Sunday, October 16, 2016

Peter Pan



Dario vira a cabeça instintivamente quando a moça passa. Sequer a viu, mas um hábito é um hábito. As duas senhoras, estrategicamente sentadas numa das mesas externas do bar, reprovam com olhares e acenos negativos de cabeça. Elas estão sempre ali, patrulhando a vida alheia no vilarejo de Vescovato, na província de Cremona.

A verdade é que Dario foi sendo obrigado a murchar, com a idade. Sempre espontâneo, abraçava os amigos e beijava com carinho as novas amizades. Demorou anos para perceber o incômodo em alguns; parou de esbanjar afeto. Também começou a economizar sorrisos e guardou sua alegria em gargalhadas imaginárias. Piadas? Jogou fora uma imensa coleção, junto com a ironia que sempre o caracterizou. Costumava pedir em casamento as esposas dos amigos, sempre em tom de zombaria. Deixou, que poucos entendiam a brincadeira elogiosa.

Mas quando a neta de três anos contava à mãe, nora de Dario, que o vovô tinha sido carinhoso com ela, pegando-a no colo e beijando-a na bochecha, e a nora lançou um longo e silencioso olhar a Dario, ele decidiu evitar contatos físicos com as pessoas. E pensar que era uma das poucas vezes que vira a neta, nascida e crescida em Roma. Dario não toca mais nenhuma criança, apesar de adorá-las. 

Algumas pessoas continuam as mesmas, não envelhecem. Apenas entristecem. Ah, Dario. Onde foram param suas expressões faciais, aquele sorriso fácil, o jeito brincalhão e amigável de sempre? Sempre, não, que tudo aconteceu muito lentamente.
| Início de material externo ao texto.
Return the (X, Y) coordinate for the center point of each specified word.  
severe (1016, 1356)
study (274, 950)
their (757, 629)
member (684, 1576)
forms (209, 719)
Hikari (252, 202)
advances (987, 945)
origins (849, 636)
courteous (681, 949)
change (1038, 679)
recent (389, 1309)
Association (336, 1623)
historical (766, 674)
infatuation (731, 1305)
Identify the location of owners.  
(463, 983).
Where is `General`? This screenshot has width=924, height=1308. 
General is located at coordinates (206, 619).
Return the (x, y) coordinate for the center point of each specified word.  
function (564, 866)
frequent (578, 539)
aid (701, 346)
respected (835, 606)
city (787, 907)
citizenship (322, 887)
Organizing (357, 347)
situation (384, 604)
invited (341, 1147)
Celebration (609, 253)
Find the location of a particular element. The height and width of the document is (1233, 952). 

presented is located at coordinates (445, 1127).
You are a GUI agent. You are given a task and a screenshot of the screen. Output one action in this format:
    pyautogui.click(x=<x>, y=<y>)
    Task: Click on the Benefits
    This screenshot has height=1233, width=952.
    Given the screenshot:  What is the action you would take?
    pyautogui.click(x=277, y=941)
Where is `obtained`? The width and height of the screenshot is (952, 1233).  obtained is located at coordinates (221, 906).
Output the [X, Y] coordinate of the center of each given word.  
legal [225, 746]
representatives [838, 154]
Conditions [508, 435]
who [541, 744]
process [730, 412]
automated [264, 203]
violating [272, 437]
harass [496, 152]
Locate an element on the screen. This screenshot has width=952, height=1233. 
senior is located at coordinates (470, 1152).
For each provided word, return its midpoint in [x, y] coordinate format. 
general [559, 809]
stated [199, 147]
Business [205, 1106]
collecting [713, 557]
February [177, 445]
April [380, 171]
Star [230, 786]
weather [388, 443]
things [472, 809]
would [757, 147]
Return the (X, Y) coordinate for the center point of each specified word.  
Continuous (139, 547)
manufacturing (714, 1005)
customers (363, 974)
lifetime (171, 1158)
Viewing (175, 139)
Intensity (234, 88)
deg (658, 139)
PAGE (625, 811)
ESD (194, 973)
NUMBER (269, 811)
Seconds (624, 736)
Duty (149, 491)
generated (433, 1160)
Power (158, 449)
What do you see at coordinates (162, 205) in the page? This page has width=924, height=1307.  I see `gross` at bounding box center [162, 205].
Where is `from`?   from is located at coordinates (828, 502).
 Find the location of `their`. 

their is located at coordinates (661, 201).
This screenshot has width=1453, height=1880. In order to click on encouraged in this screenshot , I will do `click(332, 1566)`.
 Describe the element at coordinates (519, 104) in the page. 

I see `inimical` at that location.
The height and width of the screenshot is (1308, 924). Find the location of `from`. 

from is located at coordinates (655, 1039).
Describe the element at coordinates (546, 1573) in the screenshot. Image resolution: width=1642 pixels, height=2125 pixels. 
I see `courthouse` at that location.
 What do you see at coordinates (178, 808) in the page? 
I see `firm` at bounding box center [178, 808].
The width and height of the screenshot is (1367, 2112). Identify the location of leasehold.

Talvez nem se dê conta do quanto tornou-se triste, de como os moradores mais velhos do lugar sentem falta do amigo extrovertido, que só volta a ser brincalhão em raras ocasiões e nunca diante de estranhos. Ninguém consegue mais identificar o sorriso nesse teu rosto inexpressivo. Quanto tempo é necessário para aprender a esconder sentimentos? O único hábito que resistiu é acompanhar com o olhar o vai e vem das moças de Vescovato. Talvez por nunca ter se dado conta de ter envelhecido, e que para a sociedade “não fica bem” um velho apreciar a juventude; talvez por ser apenas um hábito inofensivo e – que diabos! porque um hábito é um hábito.

E as fofoqueiras do bar que vão às favas!